_Problem to solve_
Each entry, as given, must be output unchanged.

──────── Provided material

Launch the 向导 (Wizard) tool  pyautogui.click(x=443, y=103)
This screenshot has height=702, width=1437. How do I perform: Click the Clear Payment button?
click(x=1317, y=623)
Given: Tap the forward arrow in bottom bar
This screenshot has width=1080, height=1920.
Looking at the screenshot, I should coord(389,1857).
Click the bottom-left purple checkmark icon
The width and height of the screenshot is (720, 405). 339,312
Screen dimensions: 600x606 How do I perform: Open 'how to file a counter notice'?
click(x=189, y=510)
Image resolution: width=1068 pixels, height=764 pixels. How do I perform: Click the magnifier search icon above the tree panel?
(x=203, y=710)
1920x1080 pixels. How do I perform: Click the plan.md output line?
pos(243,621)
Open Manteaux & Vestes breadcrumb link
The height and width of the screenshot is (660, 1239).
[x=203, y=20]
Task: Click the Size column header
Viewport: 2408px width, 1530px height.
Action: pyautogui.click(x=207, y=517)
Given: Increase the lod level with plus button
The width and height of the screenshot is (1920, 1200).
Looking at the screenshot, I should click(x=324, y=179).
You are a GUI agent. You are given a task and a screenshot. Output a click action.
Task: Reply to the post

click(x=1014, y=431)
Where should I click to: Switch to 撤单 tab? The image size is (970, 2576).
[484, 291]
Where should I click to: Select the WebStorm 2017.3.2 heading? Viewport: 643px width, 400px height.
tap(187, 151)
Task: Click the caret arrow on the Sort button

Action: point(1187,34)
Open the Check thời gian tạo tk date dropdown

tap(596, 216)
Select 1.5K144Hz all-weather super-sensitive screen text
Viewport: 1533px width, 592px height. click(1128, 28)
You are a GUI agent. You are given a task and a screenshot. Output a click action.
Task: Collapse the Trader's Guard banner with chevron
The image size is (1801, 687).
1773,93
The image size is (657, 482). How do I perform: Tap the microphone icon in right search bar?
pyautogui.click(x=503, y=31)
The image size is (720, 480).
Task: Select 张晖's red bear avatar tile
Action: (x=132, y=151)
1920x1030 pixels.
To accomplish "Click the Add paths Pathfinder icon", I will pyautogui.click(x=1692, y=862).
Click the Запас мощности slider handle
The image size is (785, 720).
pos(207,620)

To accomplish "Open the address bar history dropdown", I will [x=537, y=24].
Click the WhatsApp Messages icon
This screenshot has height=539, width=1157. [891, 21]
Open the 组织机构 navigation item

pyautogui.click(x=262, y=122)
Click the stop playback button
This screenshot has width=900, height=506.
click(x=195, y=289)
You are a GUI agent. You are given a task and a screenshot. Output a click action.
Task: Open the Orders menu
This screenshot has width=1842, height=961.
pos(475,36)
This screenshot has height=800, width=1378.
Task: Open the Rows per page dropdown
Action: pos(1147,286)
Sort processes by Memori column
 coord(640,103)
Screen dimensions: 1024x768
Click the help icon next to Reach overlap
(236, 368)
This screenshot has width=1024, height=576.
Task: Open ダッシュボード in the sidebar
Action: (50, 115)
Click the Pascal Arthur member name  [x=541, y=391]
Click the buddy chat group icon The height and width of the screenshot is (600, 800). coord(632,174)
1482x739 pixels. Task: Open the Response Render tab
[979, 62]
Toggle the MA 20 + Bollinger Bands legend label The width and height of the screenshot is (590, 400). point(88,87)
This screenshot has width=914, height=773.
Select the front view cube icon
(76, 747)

────────────────

_Task output_
Launch the 向导 (Wizard) tool  pyautogui.click(x=443, y=103)
This screenshot has height=702, width=1437. How do I perform: Click the Clear Payment button?
click(x=1317, y=623)
Given: Tap the forward arrow in bottom bar
This screenshot has width=1080, height=1920.
Looking at the screenshot, I should coord(389,1857).
Click the bottom-left purple checkmark icon
The width and height of the screenshot is (720, 405). 339,312
Screen dimensions: 600x606 How do I perform: Open 'how to file a counter notice'?
click(x=189, y=510)
Image resolution: width=1068 pixels, height=764 pixels. How do I perform: Click the magnifier search icon above the tree panel?
(x=203, y=710)
1920x1080 pixels. How do I perform: Click the plan.md output line?
pos(243,621)
Open Manteaux & Vestes breadcrumb link
The height and width of the screenshot is (660, 1239).
[x=203, y=20]
Task: Click the Size column header
Viewport: 2408px width, 1530px height.
Action: pyautogui.click(x=207, y=517)
Given: Increase the lod level with plus button
The width and height of the screenshot is (1920, 1200).
Looking at the screenshot, I should click(x=324, y=179).
You are a GUI agent. You are given a task and a screenshot. Output a click action.
Task: Reply to the post

click(x=1014, y=431)
Where should I click to: Switch to 撤单 tab? The image size is (970, 2576).
[484, 291]
Where should I click to: Select the WebStorm 2017.3.2 heading? Viewport: 643px width, 400px height.
tap(187, 151)
Task: Click the caret arrow on the Sort button

Action: point(1187,34)
Open the Check thời gian tạo tk date dropdown

tap(596, 216)
Select 1.5K144Hz all-weather super-sensitive screen text
Viewport: 1533px width, 592px height. click(1128, 28)
You are a GUI agent. You are given a task and a screenshot. Output a click action.
Task: Collapse the Trader's Guard banner with chevron
The image size is (1801, 687).
1773,93
The image size is (657, 482). How do I perform: Tap the microphone icon in right search bar?
pyautogui.click(x=503, y=31)
The image size is (720, 480).
Task: Select 张晖's red bear avatar tile
Action: (x=132, y=151)
1920x1030 pixels.
To accomplish "Click the Add paths Pathfinder icon", I will pyautogui.click(x=1692, y=862).
Click the Запас мощности slider handle
The image size is (785, 720).
pos(207,620)

To accomplish "Open the address bar history dropdown", I will [x=537, y=24].
Click the WhatsApp Messages icon
This screenshot has height=539, width=1157. [891, 21]
Open the 组织机构 navigation item

pyautogui.click(x=262, y=122)
Click the stop playback button
This screenshot has width=900, height=506.
click(x=195, y=289)
You are a GUI agent. You are given a task and a screenshot. Output a click action.
Task: Open the Orders menu
This screenshot has width=1842, height=961.
pos(475,36)
This screenshot has height=800, width=1378.
Task: Open the Rows per page dropdown
Action: pos(1147,286)
Sort processes by Memori column
 coord(640,103)
Screen dimensions: 1024x768
Click the help icon next to Reach overlap
(236, 368)
This screenshot has width=1024, height=576.
Task: Open ダッシュボード in the sidebar
Action: (50, 115)
Click the Pascal Arthur member name  [x=541, y=391]
Click the buddy chat group icon The height and width of the screenshot is (600, 800). coord(632,174)
1482x739 pixels. Task: Open the Response Render tab
[979, 62]
Toggle the MA 20 + Bollinger Bands legend label The width and height of the screenshot is (590, 400). point(88,87)
This screenshot has width=914, height=773.
Select the front view cube icon
(76, 747)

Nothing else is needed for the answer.